(Stored dataset items)
--------------------

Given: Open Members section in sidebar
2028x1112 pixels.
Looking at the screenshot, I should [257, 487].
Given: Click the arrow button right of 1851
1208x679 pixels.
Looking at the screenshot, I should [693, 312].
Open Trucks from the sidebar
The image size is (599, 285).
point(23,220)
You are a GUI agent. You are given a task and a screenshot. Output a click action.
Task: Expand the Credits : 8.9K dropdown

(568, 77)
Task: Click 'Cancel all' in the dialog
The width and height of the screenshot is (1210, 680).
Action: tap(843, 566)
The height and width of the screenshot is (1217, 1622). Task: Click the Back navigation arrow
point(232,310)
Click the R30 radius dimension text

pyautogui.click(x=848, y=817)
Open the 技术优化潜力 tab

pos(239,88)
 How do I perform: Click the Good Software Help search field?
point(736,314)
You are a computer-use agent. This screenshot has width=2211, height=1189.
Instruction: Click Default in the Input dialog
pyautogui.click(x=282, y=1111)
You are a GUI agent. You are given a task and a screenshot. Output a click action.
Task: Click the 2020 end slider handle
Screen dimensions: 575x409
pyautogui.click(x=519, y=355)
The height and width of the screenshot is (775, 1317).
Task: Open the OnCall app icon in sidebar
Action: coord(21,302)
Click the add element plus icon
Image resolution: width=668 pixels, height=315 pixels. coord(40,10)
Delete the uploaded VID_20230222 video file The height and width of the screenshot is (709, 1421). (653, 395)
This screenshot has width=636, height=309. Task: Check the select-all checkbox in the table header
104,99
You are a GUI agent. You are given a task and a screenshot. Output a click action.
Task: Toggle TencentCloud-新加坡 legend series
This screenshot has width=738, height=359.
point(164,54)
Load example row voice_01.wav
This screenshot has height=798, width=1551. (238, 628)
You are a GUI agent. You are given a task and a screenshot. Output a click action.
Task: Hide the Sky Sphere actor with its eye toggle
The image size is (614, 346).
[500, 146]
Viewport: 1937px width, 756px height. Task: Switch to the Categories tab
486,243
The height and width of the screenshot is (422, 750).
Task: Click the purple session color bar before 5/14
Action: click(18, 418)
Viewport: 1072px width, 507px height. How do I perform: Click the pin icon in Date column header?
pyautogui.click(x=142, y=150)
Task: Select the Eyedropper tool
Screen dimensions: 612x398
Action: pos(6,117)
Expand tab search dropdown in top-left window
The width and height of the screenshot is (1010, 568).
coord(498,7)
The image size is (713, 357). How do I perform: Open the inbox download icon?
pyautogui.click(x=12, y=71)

--------------------

Would you restate each of the entries word for word?

Given: Open Members section in sidebar
2028x1112 pixels.
Looking at the screenshot, I should [257, 487].
Given: Click the arrow button right of 1851
1208x679 pixels.
Looking at the screenshot, I should [693, 312].
Open Trucks from the sidebar
The image size is (599, 285).
point(23,220)
You are a GUI agent. You are given a task and a screenshot. Output a click action.
Task: Expand the Credits : 8.9K dropdown

(568, 77)
Task: Click 'Cancel all' in the dialog
The width and height of the screenshot is (1210, 680).
Action: tap(843, 566)
The height and width of the screenshot is (1217, 1622). Task: Click the Back navigation arrow
point(232,310)
Click the R30 radius dimension text

pyautogui.click(x=848, y=817)
Open the 技术优化潜力 tab

pos(239,88)
 How do I perform: Click the Good Software Help search field?
point(736,314)
You are a computer-use agent. This screenshot has width=2211, height=1189.
Instruction: Click Default in the Input dialog
pyautogui.click(x=282, y=1111)
You are a GUI agent. You are given a task and a screenshot. Output a click action.
Task: Click the 2020 end slider handle
Screen dimensions: 575x409
pyautogui.click(x=519, y=355)
The height and width of the screenshot is (775, 1317).
Task: Open the OnCall app icon in sidebar
Action: coord(21,302)
Click the add element plus icon
Image resolution: width=668 pixels, height=315 pixels. coord(40,10)
Delete the uploaded VID_20230222 video file The height and width of the screenshot is (709, 1421). (653, 395)
This screenshot has width=636, height=309. Task: Check the select-all checkbox in the table header
104,99
You are a GUI agent. You are given a task and a screenshot. Output a click action.
Task: Toggle TencentCloud-新加坡 legend series
This screenshot has width=738, height=359.
point(164,54)
Load example row voice_01.wav
This screenshot has height=798, width=1551. (238, 628)
You are a GUI agent. You are given a task and a screenshot. Output a click action.
Task: Hide the Sky Sphere actor with its eye toggle
The image size is (614, 346).
[500, 146]
Viewport: 1937px width, 756px height. Task: Switch to the Categories tab
486,243
The height and width of the screenshot is (422, 750).
Task: Click the purple session color bar before 5/14
Action: click(18, 418)
Viewport: 1072px width, 507px height. How do I perform: Click the pin icon in Date column header?
pyautogui.click(x=142, y=150)
Task: Select the Eyedropper tool
Screen dimensions: 612x398
Action: pos(6,117)
Expand tab search dropdown in top-left window
The width and height of the screenshot is (1010, 568).
coord(498,7)
The image size is (713, 357). How do I perform: Open the inbox download icon?
pyautogui.click(x=12, y=71)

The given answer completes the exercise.